*** Opening of Input for this task ***
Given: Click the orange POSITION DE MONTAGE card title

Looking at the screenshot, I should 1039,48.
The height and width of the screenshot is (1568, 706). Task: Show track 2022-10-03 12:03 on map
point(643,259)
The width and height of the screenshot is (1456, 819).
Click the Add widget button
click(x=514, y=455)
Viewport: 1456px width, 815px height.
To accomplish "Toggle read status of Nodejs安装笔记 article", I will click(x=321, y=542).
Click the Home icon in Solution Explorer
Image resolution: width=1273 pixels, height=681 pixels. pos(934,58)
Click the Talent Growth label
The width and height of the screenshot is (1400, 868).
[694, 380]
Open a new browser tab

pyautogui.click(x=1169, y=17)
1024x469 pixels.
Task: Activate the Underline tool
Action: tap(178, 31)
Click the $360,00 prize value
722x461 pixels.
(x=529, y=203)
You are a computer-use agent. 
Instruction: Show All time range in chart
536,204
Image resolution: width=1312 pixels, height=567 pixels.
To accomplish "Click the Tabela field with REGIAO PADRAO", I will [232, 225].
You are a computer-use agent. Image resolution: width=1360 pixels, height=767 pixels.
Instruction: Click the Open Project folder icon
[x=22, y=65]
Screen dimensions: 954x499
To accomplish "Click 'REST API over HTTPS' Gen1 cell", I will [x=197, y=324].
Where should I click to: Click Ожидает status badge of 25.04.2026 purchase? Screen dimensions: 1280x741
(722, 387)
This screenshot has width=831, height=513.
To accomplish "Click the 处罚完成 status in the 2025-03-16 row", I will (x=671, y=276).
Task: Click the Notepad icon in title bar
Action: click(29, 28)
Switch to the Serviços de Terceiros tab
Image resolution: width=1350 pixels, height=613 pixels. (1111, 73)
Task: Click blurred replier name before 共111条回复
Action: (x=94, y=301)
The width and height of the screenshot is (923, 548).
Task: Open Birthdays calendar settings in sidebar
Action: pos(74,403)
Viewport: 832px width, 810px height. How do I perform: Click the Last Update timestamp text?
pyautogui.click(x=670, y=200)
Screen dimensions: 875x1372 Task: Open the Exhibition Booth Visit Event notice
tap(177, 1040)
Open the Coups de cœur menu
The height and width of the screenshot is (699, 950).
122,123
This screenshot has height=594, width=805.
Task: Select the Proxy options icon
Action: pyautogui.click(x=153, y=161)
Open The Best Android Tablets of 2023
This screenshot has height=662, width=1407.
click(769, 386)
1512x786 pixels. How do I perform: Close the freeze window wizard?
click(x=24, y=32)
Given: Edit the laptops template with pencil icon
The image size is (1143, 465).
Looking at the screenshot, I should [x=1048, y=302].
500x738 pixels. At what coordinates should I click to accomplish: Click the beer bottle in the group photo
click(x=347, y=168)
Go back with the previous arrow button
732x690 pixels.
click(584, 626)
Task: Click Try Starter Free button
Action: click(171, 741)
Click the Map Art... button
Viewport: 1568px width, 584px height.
*** Close of Input for this task ***
* [Problem]
With "computer" as the word to match, copy each line of the records that has it.

* [Output of the task]
You are a computer-use agent. 
You are a computer-use agent. Image resolution: width=1360 pixels, height=767 pixels.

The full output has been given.